++++ Extracted text
The College of William and Mary announced Friday, June 12 that it will offer a combination of in-person, online and hybrid classes for the fall 2020 semester as part of the university’s continued response to the COVID-19 pandemic.
In a community notice sent to staff, faculty and students, College President Katherine Rowe issued several alterations to the semester’s original schedule. The semester will now begin Wednesday, August 19, a week earlier than anticipated, and students will move out before Thanksgiving. The revised schedule also removes fall break, which was originally planned for October 10-13, and introduces provisions for additional Saturday instruction to supplement reductions to the semester’s traditional schedule.
Undergraduates will also take final exams on an expedited schedule, with exams beginning November 16 and concluding November 24.
“As the planning group evaluated W&M’s options for the fall, we thought hard about the reasons to return to on-campus teaching and learning,” Rowe said in her email. “Ultimately, our mission calls us back. No single path or solution will meet the needs of all. Yet a return to campus speeds access to student learning and community, under pandemic, in numerous ways. Students are asking to return and we have heard them.
++++++++
++++ Data
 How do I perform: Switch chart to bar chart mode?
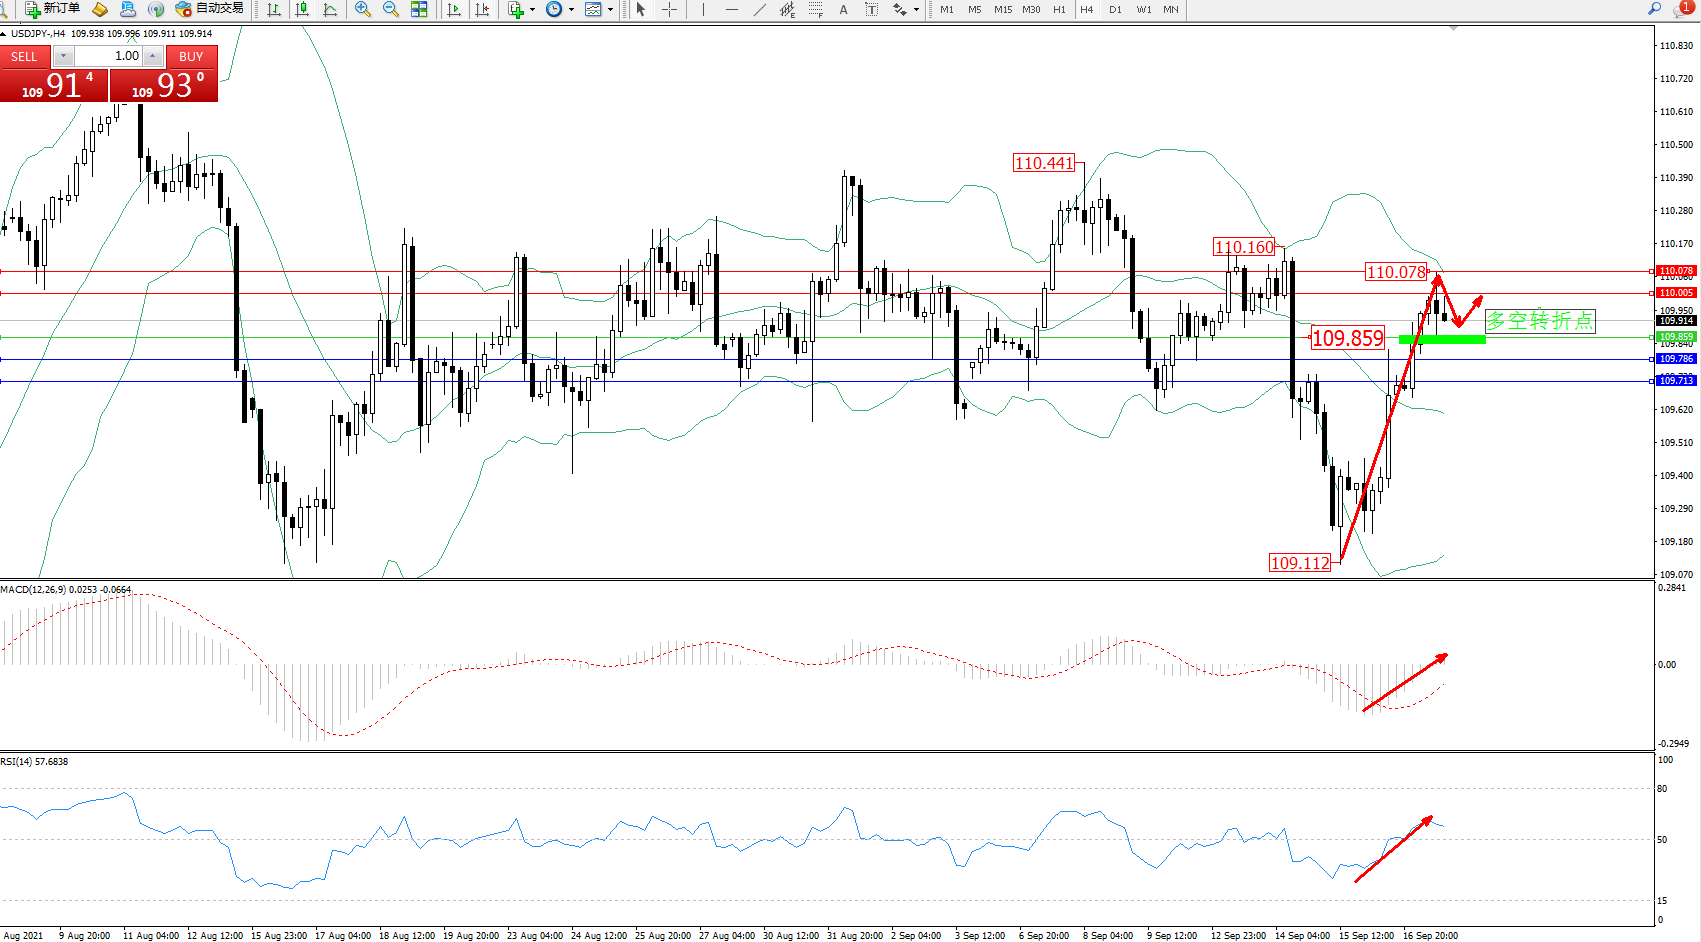(x=274, y=9)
++++++++
Try it –
Pick up the article on William & Mary's plans for the fall 2020 semester after its last sentence, and write the next few paragraphs.

Result for this task –
The College also hopes to host an additional in-person semester during summer 2021 to ensure maximum flexibility for students, and is in the developmental stages of creating academic calendars for both the spring 2021 and summer 2021 semesters.
“As the planning group evaluated W&M’s options for the fall, we thought hard about the reasons to return to on-campus teaching and learning. Ultimately, our mission calls us back. No single path or solution will meet the needs of all. Yet a return to campus speeds access to student learning and community, under pandemic, in numerous ways. Students are asking to return and we have heard them.”
The College is now in its fourth month of modified operational procedures related to COVID-19, having suspended in-person classes March 11 following rising case totals in Virginia and the United States. University closures mandated the adoption of several new campus protocols, primarily the implementation of a modified pass/fail grading policy and the shuttering of on campus residence halls. In the two months before students are expected to return to campus, Rowe noted that university officials are trying their best to accommodate student needs.
Rowe’s announcement follows similar statements from other Virginia universities, including the University of Virginia, which adopted an earlier start date as well as an earlier finish to the semester before Thanksgiving in its interim operational plan. American colleges and universities have pursued varied responses to COVID-19 in crafting semester schedules, with some larger institutions forecasting a predominantly online learning environment while others have demonstrated intentions to return to in-person classes.
In the challenging weeks and months ahead, Rowe highlighted the College’s core commitments to flexibility, wellness and innovation as students and staff adjust to new conditions on campus.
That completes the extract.